Nettie McAfee entered into a recognizance, with Foote, the plaintiff in error, as one of her sureties, whereby she bound herself “ to be and appear at the next superior court of said county to be held on the first Monday in October next, from day to day and from term to term, then and there to answer to a bill of indictment for the offence of larceny with which she stands charged, and shall not depart thence without the leave of said court,” etc. At the October term of the court, the grand jury returned a true bill against her for burglary and for larceny from the house. Upon her failure to appear, after being, duly called, a judgment nisi was taken, and a scire facias issued, calling upon her and her securities to show cause at the next term of the court why final judgment should not be entered up against them. Foote, one of the sureties, showed for cause, m substance, that he agreed to be bound for the appearance of Nettie McAfee at the October term of the court to answer to a bill of indictment charging her with the offence of larceny, but that the indictment which was afterwards found charged her with the offence of burglary; that he thought the offence of which she stood charged was a misdemeanor, but that being indicted for the offence of burglary, as to which the punishment is greater than for larceny, to wit, imprisonment in the penitentiary, the risk was much greater than he had agreed to assume. Upon *279demurrer this plea was- stricken for insufficiency, and Foote excepted.

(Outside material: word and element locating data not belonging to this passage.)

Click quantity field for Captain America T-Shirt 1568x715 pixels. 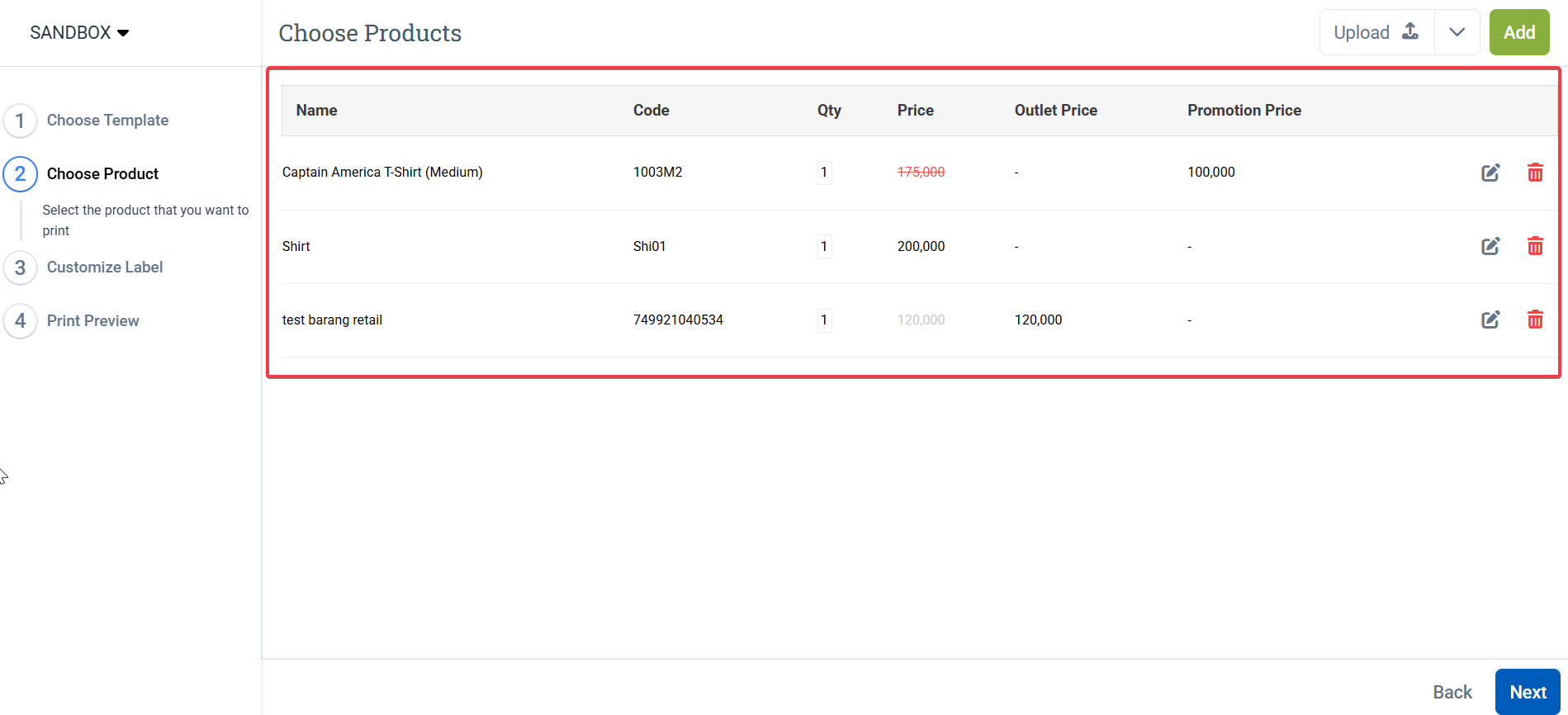[824, 173]
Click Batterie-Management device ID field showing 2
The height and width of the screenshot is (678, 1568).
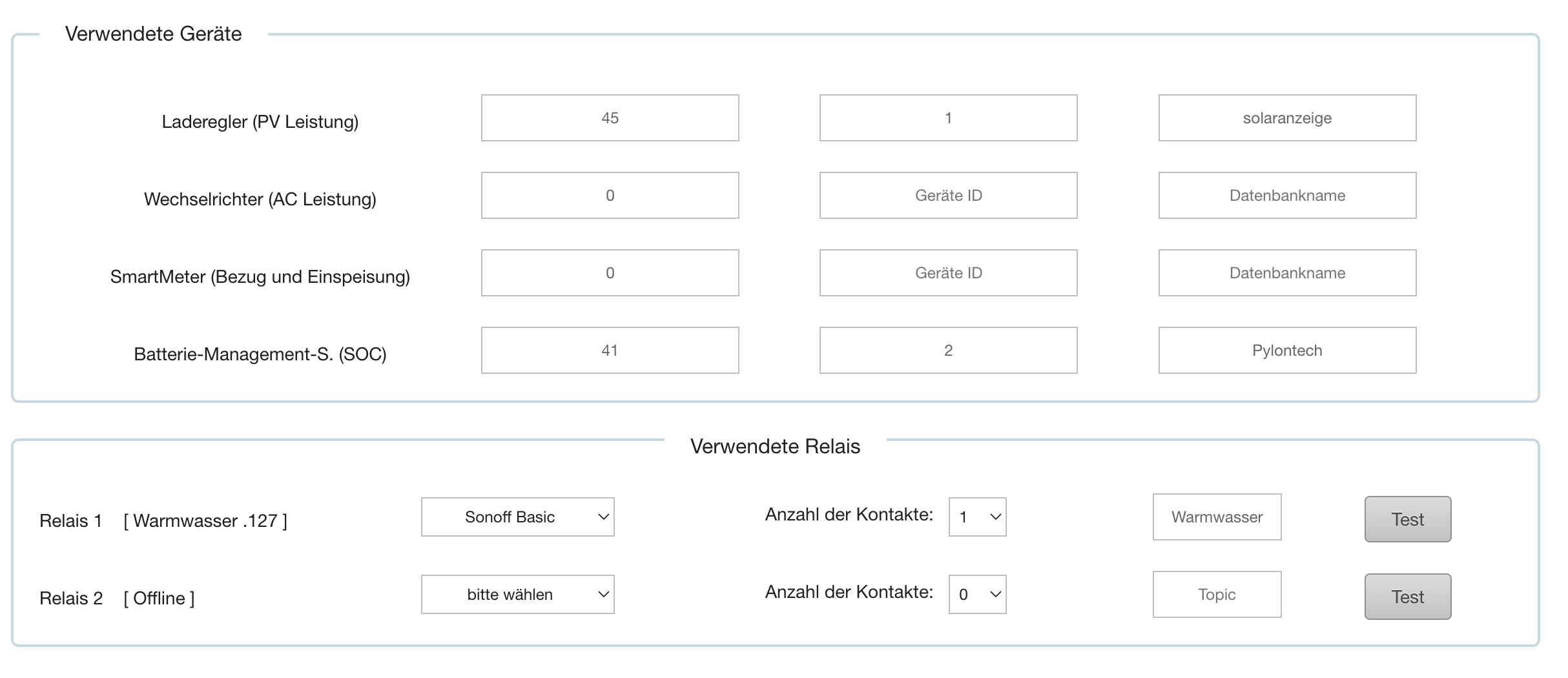pos(948,351)
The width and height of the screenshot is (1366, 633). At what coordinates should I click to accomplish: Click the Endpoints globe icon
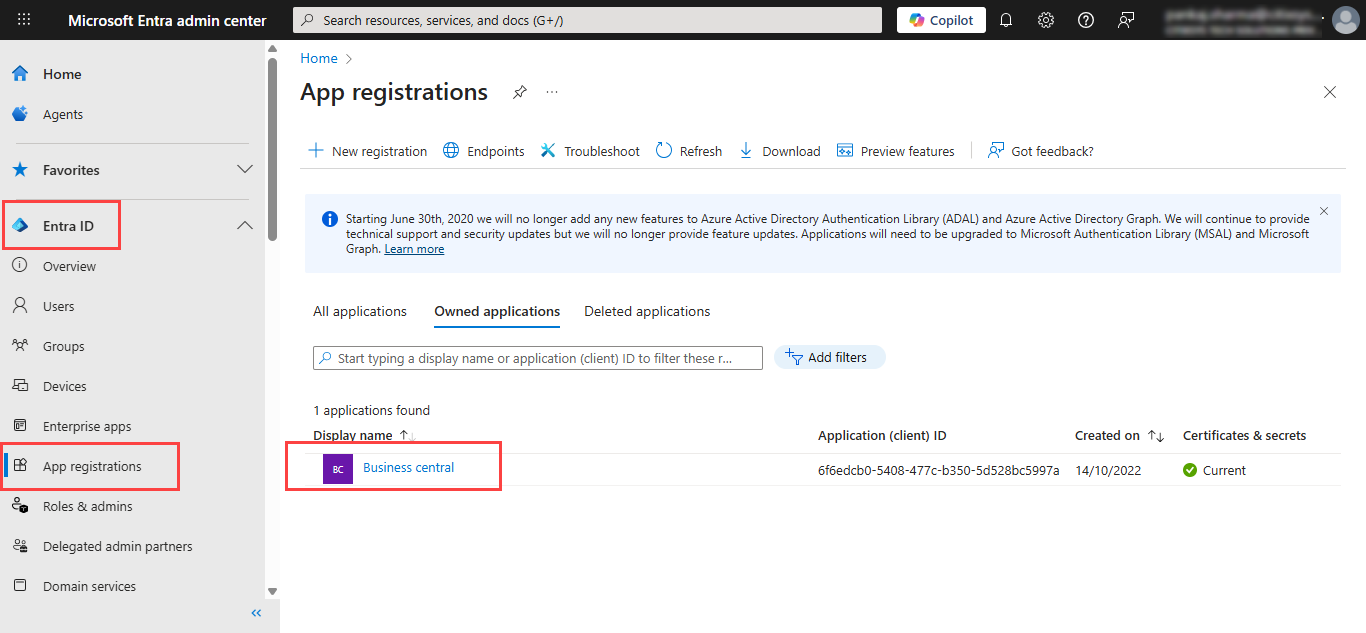tap(452, 151)
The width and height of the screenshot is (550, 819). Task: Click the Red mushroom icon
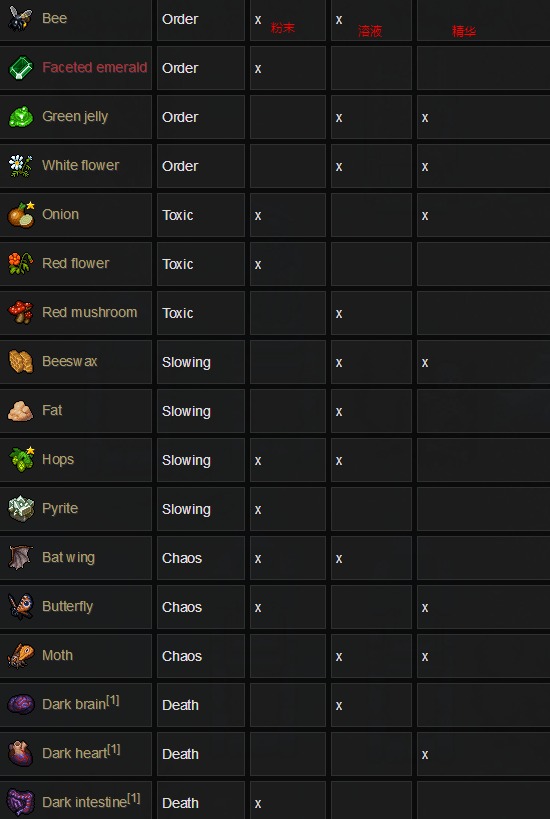coord(21,312)
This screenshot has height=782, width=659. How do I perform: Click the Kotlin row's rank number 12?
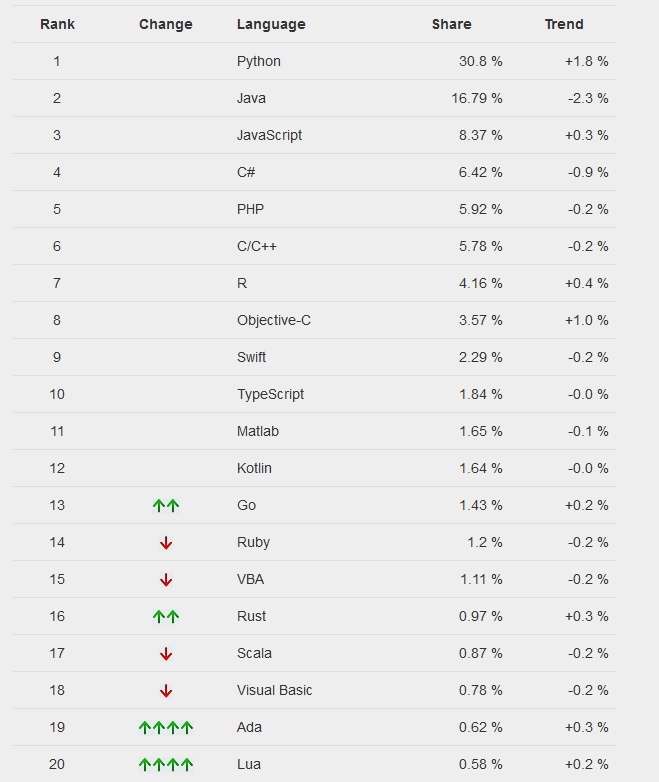[x=57, y=468]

1. It was contended here by counsel for the plaintiff in error that the offence being mentioned in the recognizance as larceny, it meant simple larceny, and as the principal was indicted for larceny from the house, a different kind of larceny from that mentioned in the recognizance, the sureties were not bound to produce her to answer either for burglary or larceny from the house. "We think that when the sureties bound themselves for the appearance of their principal to answer for the offence of larceny, larceny from the house was included as well as simple larceny. The word larceny in a recognizance is not restricted to simple larceny. People v. Dennis, 4 Mich. 616.
2. It was also urged by counsel for the plaintiff in error that, inasmuch as the indictment charged the principal with burglary, which is a higher and graver offence than larceny, it would increase his risk if he were bound to produce her to answer for the offence of burglary. As the plaintiff in error, in bringing up the record material to a clear understanding of the errors ' complained of in this case, failed to bring up the judgment nisi forfeiting the recognizance, we cannot know whether the recognizance was forfeited because the principal failed to appear and answer to the charge of burglary, or because she failed to appear and answer to the charge of larceny from the house. The judgment of the court recites that the defendant was also charged in the indictment with larceny from the house, which would indicate that the judgment nisi recited that she was called to answer for that offence. The judgment nisi not being before us, we are authorized to presume it does recite that she was called to answer for larceny from the house; and if so, the sureties were bound to produce her to answer for that offence, as we have *280shown above. For,authorities holding that the condition of the recognizance is broken when the indictment' charges a greater ofienee than that named in the recognizance, see Crutchfield v. The State, 24 Ga. 335 ; Adams v. The State, 22 Ga. 417 ; also Brandt Suretyship, §435 ; State v. Tennant, 30 La. Ann. 852 ; State v. Cole, 12 Id. 471 ; State v. Cunningham, 10 Id. 393 ; Pack v. State, 23 Ark. 235. Judgment affirmed.